__Available records__

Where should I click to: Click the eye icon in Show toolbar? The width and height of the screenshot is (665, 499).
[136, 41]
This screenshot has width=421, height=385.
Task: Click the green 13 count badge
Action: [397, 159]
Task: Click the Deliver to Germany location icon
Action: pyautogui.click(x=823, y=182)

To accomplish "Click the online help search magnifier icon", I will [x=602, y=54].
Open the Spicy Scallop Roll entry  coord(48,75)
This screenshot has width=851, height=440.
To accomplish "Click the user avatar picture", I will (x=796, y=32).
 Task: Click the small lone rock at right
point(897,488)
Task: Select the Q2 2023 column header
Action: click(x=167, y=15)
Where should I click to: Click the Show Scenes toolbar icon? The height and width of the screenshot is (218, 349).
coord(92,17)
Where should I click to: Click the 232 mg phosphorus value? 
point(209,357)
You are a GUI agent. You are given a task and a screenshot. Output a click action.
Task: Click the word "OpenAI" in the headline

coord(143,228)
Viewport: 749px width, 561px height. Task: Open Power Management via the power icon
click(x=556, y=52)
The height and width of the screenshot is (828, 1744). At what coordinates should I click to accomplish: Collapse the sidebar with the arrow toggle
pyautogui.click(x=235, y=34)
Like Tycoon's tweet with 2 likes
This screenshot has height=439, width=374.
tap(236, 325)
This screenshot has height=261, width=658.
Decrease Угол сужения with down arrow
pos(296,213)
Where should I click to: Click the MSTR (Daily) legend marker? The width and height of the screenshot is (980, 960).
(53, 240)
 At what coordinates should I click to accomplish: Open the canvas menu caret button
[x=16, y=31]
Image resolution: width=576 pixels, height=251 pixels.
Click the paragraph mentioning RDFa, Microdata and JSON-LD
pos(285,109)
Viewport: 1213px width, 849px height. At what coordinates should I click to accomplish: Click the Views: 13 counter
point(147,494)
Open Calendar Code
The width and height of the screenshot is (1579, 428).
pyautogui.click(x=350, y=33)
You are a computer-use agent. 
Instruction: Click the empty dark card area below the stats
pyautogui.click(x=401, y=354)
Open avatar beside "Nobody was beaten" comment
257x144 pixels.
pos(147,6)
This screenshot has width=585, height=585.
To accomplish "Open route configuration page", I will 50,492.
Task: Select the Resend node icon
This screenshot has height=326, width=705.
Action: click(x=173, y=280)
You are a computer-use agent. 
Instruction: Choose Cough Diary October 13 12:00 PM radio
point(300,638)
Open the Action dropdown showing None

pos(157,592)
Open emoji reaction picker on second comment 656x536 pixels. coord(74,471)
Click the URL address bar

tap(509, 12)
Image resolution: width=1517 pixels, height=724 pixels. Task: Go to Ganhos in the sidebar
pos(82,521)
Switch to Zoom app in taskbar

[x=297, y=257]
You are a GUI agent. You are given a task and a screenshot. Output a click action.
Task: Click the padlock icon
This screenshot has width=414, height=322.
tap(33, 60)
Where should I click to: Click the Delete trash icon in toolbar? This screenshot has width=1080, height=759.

__Required work__
Search each line of the entries for the string "will", then say how many lines have it. Reply with the number only.

__Output of the exercise__
3